The “right” Annie’s family had a more complicated response. They were fascinated to meet one another, for the first time, at a genealogical gathering in New York, and to discover how diverse the line had become, with Dominicans, Chinese, Jews, and Italians now among their ranks. They could not fail to note how much better off and better educated they were, too. Putting food on the table is no longer a top concern for any of them.
That a legacy has no monetary value does not, however, mean heirs won’t squabble over it. After Smolenyak split the $1,000 bounty between Somerstein and Commissioner Andersson, problems began. Both pledged their winnings toward the creation of a headstone to mark Annie’s grave in Calvary Cemetery, but by the time another branch of Annie’s descendants started asking Somerstein for her contribution, she and some other relatives had become leery of the whole hagiographic project. The design alone was budgeted at $12,000; it featured a Celtic cross in Irish blue limestone, Celtic knots, an Irish harp, two garlands of shamrocks, an etching of the $10 gold coin, and a sprig of cherry blossoms to represent Annie’s years on Cherry Street.
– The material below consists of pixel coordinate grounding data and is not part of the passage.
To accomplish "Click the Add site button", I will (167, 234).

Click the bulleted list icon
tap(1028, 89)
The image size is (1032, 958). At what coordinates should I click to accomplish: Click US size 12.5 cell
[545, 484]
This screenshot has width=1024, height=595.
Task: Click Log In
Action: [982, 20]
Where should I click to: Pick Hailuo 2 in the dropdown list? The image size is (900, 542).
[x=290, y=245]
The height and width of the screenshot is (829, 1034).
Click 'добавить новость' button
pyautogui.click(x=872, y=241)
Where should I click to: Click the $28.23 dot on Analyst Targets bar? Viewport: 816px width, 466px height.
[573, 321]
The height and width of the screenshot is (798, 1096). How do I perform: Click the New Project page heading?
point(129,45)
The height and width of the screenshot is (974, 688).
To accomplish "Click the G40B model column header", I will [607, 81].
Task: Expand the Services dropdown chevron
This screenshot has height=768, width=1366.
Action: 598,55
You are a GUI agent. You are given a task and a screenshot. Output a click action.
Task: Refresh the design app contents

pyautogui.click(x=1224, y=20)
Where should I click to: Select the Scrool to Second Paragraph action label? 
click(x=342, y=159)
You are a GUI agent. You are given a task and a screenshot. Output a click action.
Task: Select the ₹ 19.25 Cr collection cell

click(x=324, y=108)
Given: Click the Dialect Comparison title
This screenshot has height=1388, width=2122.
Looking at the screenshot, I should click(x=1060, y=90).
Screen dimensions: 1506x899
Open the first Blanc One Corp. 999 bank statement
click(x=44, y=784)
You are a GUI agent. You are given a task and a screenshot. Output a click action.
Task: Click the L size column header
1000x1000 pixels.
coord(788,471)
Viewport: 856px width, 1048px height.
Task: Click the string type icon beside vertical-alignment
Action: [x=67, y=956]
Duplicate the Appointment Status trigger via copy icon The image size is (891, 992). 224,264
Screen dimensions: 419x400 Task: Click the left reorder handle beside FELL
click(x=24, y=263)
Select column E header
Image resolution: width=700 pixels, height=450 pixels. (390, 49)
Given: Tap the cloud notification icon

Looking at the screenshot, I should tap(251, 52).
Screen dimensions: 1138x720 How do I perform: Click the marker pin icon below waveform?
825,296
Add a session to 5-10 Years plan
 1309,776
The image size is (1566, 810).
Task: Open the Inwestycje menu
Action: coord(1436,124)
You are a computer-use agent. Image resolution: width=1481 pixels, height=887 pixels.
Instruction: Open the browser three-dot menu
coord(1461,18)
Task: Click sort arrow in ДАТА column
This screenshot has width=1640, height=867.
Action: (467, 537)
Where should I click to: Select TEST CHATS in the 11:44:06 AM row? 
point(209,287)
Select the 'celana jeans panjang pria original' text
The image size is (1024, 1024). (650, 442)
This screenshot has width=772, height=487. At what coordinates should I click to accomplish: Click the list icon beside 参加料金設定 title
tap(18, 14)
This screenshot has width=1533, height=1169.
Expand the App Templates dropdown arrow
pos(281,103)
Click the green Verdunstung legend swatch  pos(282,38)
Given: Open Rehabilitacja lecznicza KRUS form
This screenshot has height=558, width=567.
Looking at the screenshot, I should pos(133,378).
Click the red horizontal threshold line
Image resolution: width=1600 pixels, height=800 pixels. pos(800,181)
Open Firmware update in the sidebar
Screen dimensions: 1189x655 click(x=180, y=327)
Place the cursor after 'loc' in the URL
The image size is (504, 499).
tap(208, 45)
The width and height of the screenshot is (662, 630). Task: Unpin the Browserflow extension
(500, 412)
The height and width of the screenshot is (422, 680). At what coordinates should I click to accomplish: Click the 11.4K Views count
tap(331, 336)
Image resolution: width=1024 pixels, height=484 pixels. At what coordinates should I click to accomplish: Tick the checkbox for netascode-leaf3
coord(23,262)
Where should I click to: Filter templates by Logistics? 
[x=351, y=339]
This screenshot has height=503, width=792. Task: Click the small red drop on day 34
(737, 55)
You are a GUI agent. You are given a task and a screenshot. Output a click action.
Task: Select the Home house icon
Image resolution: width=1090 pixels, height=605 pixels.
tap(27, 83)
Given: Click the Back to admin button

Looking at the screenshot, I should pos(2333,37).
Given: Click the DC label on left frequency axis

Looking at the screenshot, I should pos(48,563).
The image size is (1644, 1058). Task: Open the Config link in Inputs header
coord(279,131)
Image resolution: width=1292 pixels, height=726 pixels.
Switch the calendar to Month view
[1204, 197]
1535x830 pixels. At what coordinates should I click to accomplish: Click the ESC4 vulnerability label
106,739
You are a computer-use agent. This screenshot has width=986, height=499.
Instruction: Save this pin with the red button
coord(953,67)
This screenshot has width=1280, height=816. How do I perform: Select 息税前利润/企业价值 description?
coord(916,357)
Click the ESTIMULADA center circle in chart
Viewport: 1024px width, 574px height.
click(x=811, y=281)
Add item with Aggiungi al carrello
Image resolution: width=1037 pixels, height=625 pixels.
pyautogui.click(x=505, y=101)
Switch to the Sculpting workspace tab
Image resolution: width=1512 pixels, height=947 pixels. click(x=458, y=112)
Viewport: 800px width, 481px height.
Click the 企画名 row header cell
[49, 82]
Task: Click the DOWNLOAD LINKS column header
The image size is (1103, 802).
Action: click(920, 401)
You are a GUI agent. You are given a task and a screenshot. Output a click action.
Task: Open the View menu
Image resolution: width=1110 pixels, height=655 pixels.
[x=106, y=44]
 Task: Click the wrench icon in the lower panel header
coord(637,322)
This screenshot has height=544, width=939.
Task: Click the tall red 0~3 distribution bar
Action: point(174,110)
“I’m glad she didn’t live on Broome Street!” Maureen Peterson harrumphs. “Instead of such an exquisite headstone, a plainer one would have been appropriate, and then send some money for poor children here or in Ireland. To me, it’s just a weight on her chest.” As for Somerstein, she eventually gave her winnings to Jane Goodall’s foundation.
Nevertheless, the stone was dedicated at a ceremony in 2008. Among those in attendance was the tenor Ronan Tynan, singing the still-inaccurate ballad.
At a political moment in which new immigrants are welcomed with ever-higher walls, the competition to embrace Ellis Island’s first seems almost poignant. Formerly one kind of symbol, Annie Moore is now becoming another. But of what? The nearly bankrupt Save Ellis Island website lists a $500 membership level called the Annie Moore Society. A Gaelic phrase carved on the tombstone means “May their noble souls rest in peace.” “Some family members want everything to be holy,” says Peterson. “For them, she should have walked over on water instead of taken the ship.”
In truth, the Moore family story is not so noble; they were shanty, not lace-curtain, Irish, says Somerstein. Their story included, as many do, premarital pregnancy, heavy drinking, and, in the case of Annie’s mother, years in an institution. Or are those once-shameful facts now inseparable from nobility? “When she got off the boat, freezing her big butt off, her walk up Broadway was not to a fancy home,” says Shulman. “The great miracle is that starting with this totally down-and-out Irish immigrant, look what’s become of her family! And in a relatively brief period of time, compared with other countries. It’s the American Dream.”